DATASET EXCERPTS:
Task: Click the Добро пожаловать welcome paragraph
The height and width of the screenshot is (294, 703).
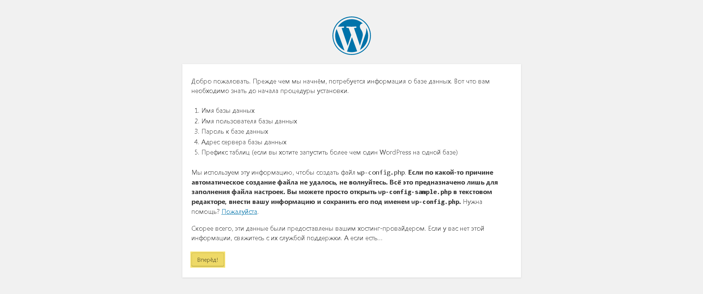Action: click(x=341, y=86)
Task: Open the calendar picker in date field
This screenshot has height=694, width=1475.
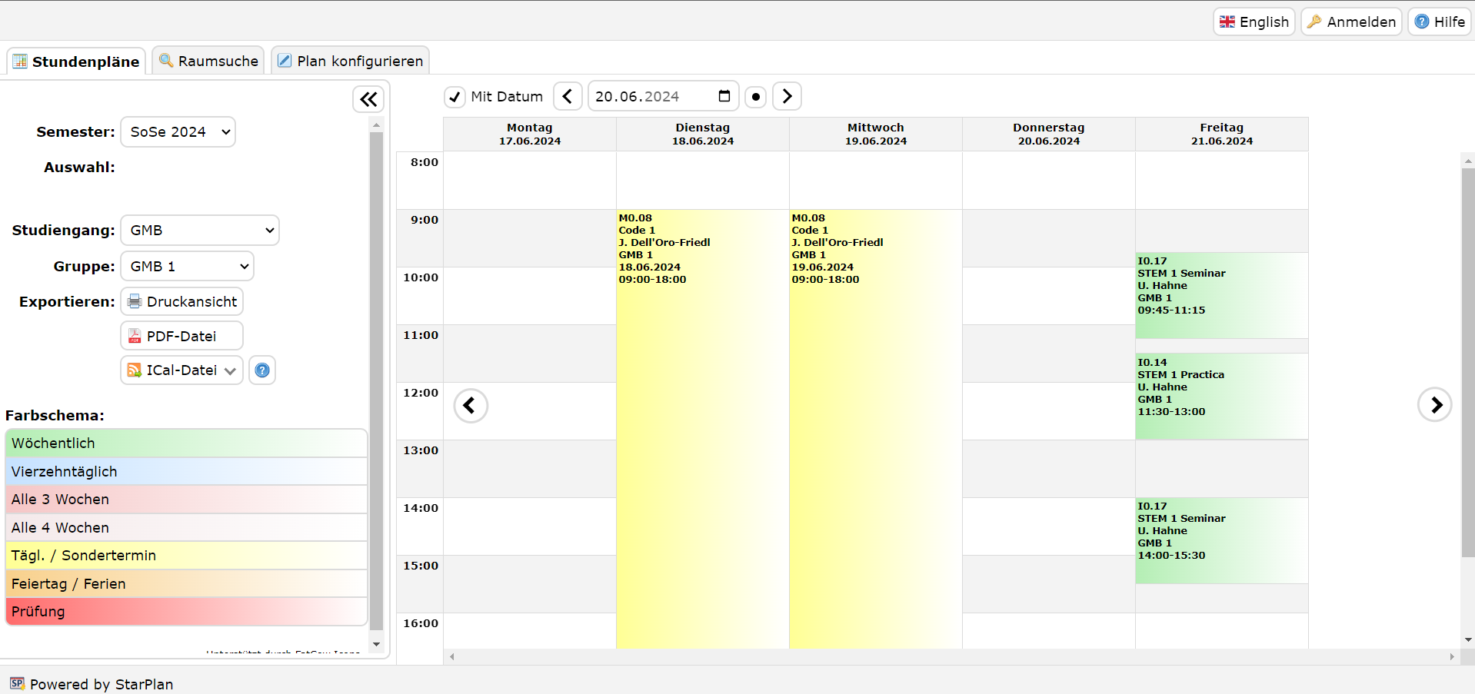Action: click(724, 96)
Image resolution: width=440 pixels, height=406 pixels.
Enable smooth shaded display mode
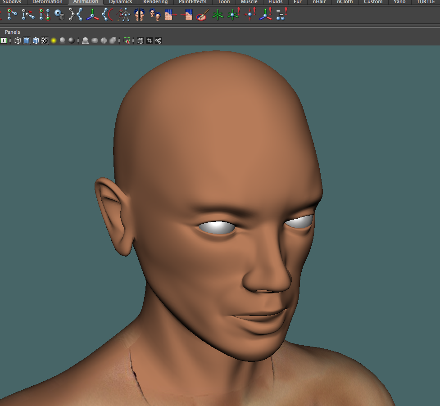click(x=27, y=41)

TASK BRIEF:
Please write every line above out exactly as given, except for any pictures.

EXERCISE RESPONSE:
Task: Click the Добро пожаловать welcome paragraph
The height and width of the screenshot is (294, 703).
Action: click(x=341, y=86)
Task: Open the calendar picker in date field
This screenshot has height=694, width=1475.
Action: click(724, 96)
Image resolution: width=440 pixels, height=406 pixels.
Enable smooth shaded display mode
click(x=27, y=41)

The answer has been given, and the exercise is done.